Systematic Investigation of the Microbiome-host Interactions in H. pylori-associated Gastric Cancer Patients

UMMS: Yongqun He, PhD
PKUHSC: Jianmin Wu

Gastric cancer is the fifth most prevalent malignancy and the third leading cause of cancer death worldwide. Almost a half of new cases of gastric cancer occurred in China, where it is the second leading cause of cancer death. The strongest risk factor for gastric cancer is chronic Helicobacter pylori infection. People with H. pylori infection have a roughly six-fold greater risk of developing gastric cancer than uninfected people.
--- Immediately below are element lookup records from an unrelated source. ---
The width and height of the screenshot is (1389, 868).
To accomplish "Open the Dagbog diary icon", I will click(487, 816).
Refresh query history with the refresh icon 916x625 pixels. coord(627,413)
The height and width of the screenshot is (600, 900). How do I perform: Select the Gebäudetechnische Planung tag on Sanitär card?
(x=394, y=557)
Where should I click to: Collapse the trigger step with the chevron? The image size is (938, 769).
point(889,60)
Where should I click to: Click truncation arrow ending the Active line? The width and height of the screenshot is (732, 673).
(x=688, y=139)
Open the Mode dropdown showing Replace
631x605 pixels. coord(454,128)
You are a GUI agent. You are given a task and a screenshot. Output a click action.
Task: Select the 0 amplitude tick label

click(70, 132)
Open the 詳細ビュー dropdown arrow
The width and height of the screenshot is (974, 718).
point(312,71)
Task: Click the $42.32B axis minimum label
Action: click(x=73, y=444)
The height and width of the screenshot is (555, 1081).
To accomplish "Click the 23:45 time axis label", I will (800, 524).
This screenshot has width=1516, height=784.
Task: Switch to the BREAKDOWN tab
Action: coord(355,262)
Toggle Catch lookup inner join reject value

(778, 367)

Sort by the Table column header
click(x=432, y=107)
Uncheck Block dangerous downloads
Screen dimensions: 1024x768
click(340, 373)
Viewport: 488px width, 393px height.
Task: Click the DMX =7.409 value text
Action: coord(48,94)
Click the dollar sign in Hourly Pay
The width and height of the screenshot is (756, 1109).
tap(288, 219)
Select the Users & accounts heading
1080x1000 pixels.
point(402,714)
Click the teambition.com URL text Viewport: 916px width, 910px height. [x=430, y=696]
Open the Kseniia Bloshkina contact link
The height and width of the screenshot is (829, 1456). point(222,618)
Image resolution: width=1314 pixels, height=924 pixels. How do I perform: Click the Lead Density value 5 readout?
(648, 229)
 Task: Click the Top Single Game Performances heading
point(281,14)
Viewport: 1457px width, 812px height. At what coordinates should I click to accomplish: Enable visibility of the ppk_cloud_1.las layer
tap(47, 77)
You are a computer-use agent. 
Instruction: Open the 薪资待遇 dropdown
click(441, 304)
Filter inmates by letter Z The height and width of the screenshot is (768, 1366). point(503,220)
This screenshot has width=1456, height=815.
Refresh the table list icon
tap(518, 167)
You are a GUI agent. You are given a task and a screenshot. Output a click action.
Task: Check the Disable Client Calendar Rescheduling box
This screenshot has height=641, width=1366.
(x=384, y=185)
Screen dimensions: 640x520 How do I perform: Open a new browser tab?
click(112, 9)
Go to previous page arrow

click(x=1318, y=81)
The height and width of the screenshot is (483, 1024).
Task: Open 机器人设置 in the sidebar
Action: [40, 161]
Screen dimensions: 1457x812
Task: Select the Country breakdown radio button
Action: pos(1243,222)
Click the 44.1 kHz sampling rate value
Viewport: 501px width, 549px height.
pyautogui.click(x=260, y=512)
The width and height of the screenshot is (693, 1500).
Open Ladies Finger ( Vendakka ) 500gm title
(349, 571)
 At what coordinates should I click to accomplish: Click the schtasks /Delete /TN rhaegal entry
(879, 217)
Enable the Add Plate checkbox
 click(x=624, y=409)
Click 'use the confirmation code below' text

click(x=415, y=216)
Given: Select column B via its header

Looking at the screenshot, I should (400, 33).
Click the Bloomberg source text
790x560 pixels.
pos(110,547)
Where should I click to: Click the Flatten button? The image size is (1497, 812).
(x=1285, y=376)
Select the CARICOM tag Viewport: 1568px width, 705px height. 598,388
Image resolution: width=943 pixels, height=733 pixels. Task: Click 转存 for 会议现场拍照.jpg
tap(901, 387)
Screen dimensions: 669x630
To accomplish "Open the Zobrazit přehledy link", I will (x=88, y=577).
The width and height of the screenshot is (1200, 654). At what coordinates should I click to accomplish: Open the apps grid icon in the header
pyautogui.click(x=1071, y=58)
However, not all people infected with H. pylori will develop gastric cancer, suggesting more factors and mechanisms involved in gastric carcinogenesis. We hypothesize that complex interactions between host genetic susceptible factors, H. pylori, and other gut microbes influence the host molecular and cellular activities, leading to the development of gastric cancer. Our study will identify candidate synergistic factors with H. pylori in gastric carcinogenesis, with ex vivo verification using organoid models. This systematic study will identify candidate synergistic factors with H. pylori in gastric carcinogenesis and provide proof-of-concept ex vivo experimental verification using organoid models, leading to further understanding of gastric carcinogenesis.